For all the following columns, please use the standard universal scientific/medical term instead of abbreviations.
- GSM_ID: The unique identifier for the sample.
- race: The race of the individual (european, asian, african, other).
- sex: The sex of the individual (M, F).
- age: The age of the individual in years. If no detailed age information, use stage name (embryo, child, young adult, middle age adult, old adult).
- genetic_info: The types of genetic modifications present.
- disease: The health status of the individual (healthy or the standardized name of disease).
- treatment: The name of the treatment administered.
- tissue: The standardized name of tissue from which the sample was obtained (e.g., blood, skin, liver).
- cell_line: The name of the cell type or cell line used.
- vivo_vitro: The experimental context (in vivo for live humans or in vitro for cell lines).
- case_control: The biological comparisons for the experiment using 'ctrl' or 'case'. If there are multiple different conditions or different combination of conditions, use 'case1', 'case2', etc. For samples not in the main comparison, use 'NA'.
- group_name: A short name describing the conditions in the control and case groups, which will be used in scientific visualizations.
- perturbation_category: The category of perturbation that differentiates the control and case groups. The categories are:
- disease (any disease or medical conditions)
- genetic (any genetic modification)
- small molecule (drugs, metabolites, etc.)
- lifestyle (diet, exercise, smoking, etc.)
- environmental (microenvironment, pollution, etc.)
- others
- none
"""
completion = openai.ChatCompletion.create(
model="gpt-4",
messages=[
    {
    "role": "user",
    "content": f"You are a team of expert biologists and clinicians responsible for curating a dataset from the Gene Expression Omnibus.

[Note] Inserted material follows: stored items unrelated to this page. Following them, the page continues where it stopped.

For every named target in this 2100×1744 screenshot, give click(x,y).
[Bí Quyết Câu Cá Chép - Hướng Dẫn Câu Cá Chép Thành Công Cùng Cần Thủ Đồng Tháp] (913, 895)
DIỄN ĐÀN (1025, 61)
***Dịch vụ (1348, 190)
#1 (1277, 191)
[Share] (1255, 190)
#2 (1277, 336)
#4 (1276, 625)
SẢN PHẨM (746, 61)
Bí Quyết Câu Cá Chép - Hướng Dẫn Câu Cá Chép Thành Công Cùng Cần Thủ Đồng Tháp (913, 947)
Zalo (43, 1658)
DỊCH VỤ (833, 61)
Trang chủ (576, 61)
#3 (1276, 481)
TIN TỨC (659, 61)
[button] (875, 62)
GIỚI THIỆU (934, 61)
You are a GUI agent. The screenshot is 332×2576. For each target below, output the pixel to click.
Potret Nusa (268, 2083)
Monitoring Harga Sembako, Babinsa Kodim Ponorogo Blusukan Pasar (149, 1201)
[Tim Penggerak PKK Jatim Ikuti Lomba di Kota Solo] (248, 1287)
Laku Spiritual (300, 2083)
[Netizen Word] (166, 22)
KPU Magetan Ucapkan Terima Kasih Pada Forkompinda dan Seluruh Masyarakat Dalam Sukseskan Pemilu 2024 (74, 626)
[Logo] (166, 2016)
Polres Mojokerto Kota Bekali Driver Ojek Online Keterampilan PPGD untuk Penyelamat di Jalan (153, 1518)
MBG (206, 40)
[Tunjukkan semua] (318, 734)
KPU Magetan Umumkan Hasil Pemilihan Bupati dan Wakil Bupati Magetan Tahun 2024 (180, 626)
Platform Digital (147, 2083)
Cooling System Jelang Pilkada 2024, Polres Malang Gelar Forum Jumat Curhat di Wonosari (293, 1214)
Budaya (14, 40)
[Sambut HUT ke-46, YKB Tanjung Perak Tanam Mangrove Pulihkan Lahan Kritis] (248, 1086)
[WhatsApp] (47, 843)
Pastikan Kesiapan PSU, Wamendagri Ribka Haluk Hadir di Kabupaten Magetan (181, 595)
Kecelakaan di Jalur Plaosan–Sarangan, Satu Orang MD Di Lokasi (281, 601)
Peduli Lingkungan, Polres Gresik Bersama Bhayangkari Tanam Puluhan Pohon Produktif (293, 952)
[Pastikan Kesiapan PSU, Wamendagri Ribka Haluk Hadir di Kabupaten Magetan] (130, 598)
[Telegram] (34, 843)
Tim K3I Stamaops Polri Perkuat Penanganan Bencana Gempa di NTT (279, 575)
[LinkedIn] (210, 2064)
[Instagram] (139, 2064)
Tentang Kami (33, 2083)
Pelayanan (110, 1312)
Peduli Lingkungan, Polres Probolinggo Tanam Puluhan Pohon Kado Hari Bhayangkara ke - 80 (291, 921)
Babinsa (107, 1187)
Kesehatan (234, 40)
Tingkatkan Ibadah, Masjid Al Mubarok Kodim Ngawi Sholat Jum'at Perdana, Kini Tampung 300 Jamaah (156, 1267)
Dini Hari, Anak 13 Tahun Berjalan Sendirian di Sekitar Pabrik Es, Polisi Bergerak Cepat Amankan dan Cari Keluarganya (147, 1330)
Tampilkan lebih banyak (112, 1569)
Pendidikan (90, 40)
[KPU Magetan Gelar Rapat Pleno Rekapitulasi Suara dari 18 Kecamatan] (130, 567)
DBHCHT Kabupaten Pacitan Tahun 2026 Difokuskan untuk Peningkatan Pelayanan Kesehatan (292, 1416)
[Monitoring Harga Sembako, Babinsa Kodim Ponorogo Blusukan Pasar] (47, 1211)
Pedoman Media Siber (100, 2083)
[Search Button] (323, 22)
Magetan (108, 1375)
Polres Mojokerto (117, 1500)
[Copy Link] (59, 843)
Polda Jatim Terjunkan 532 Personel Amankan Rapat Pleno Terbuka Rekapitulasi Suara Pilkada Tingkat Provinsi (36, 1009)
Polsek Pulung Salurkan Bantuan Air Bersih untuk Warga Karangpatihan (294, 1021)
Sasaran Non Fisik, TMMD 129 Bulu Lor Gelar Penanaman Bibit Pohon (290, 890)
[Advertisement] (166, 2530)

The unstructured metadata is provided as follows: Title: {title}, Summary: {summary}, Data: {df_meta_text}. Your objective is to standardize this metadata and return a CSV file containing the following columns: {TARGET_COLUMNS}. Detailed information about each column can be found here: {information}. If additional information is required for case_control statistical comparisons, you may include columns starting with 'covariate_'. Infer as much information as possible and use 'NA' for unknown details. As part of an automated system, your response should only consist of the CSV file, without any text before or after."
    }
  ]
)
description_prediction = completion.choices[0].message.content
return description_prediction

Through this automated method, the conversion of the large dataset became feasible and efficient, driving the longevity research further and enabling the scientists to focus on core research tasks.

Results

Through the combined use of programmatic labels, GPT-3 integration, and GPT-4 integration, we were able to automate the conversion of the large dataset. This automation not only saved valuable time and cost but also ensured high accuracy in the generated predictions.

The successful outcome of the solution allowed the team to leverage the algorithm for training a model via clock-based to explore the possibility of extending human life. This research has the potential to bring significant benefits to society.